12 October 2006

Well, I've never read it, so it can't be that good.

According to askyahoo.com, The Da Vinci Code by Dan Brown is the best-selling novel of all time. The Bible is the best-selling book of all time. The authorship is lovely here. God (or a group of historians with a motive, depending on how you see it). A hack fiction writer borrowing heavily from other sources (or a historian with a motive, depending on how you see it).

Catholicism and Catholic subversion. Interesting, our mental dichotomies. Or rather, our shifting sensibilities over time, because it is probably worth noting the periods of most intense sales for these books. The Bible has had most of literary history to achieve top-dog status; Brown's novel does not come close to eclipsing the Bible, but it reached the top of its genre in a matter of months. And I wonder what the drop-off in Bible sales looks like over the last 100 years--because I'm sure there's been one.
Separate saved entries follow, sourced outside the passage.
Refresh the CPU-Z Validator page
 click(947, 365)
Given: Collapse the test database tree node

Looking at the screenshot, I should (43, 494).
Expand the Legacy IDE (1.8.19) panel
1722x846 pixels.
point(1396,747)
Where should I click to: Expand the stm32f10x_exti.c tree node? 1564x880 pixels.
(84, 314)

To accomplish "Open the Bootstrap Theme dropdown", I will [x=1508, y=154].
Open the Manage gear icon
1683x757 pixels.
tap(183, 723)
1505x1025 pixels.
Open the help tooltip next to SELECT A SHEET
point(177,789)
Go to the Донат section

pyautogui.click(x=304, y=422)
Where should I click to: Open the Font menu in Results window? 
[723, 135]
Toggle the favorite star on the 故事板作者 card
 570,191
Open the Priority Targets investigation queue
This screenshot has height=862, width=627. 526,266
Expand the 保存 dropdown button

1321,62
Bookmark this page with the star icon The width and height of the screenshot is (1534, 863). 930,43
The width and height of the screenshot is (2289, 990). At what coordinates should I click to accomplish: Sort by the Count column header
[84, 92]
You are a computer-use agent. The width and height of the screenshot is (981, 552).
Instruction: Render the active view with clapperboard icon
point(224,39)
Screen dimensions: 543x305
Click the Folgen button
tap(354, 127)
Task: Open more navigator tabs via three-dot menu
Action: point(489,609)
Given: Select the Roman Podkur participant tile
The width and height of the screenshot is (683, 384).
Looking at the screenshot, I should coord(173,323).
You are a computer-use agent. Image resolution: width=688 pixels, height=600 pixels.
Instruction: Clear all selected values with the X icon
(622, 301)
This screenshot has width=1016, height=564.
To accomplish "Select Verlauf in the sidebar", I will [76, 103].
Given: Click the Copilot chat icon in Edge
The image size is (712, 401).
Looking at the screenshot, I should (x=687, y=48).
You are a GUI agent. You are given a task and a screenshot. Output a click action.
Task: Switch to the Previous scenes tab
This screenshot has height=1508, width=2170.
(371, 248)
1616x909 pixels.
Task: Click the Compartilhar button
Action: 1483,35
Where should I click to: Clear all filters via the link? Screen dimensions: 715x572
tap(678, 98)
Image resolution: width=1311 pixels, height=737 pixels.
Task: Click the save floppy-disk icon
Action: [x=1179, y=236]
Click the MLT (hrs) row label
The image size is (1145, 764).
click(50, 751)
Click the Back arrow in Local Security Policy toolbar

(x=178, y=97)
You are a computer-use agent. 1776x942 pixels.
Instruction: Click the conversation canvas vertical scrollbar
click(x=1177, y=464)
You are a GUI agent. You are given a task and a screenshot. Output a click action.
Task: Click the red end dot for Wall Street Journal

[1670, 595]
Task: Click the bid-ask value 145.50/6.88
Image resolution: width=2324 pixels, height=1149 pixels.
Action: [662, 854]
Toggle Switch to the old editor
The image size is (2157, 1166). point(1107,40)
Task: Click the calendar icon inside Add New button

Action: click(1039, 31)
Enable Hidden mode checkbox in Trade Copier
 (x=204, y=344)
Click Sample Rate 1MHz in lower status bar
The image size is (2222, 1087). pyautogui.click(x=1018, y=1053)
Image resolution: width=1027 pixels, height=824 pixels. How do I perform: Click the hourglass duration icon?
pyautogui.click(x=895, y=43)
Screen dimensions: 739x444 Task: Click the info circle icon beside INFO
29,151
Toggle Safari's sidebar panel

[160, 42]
I'd like to see the stats for the number of households currently in possession of a copy of each of the two books. And then again for the number of each sold copy that has actually been read.

I guess it's no surprise--what with population blooms, mega-mass-production, and globalization ushering in an age of international trends and zero-cost translation--that current pop culture would overtake the sales of even the most widely-read classics. 100 years of teachers assigning Crime and Punishment cannot compete with a global feeding frenzy in 2004. So I would postulate that record-holding power is lessening. Look at other fields. It seems every Olympic year, yet more records are broken. We are a culture obsessed with being the best, and since there are about a billion more of us every decade, there's increasing likelihood that the best will soon be bested. How long it takes someone to swim the 100m freestyle is a fairly objective measure of greatness. The best are getting better, even if only by hundredths of a second. But book sales? Consumption quite obviously does not equal quality. In fact, this may be an unfortunately universal axiom.

If the reign of the best-selling novel or the highest-grossing film shrinks with each incarnation, I have to wonder also about the trend in the quality of the champs.

Is the Bible's record going to fall to a tell-all by Colin Powell?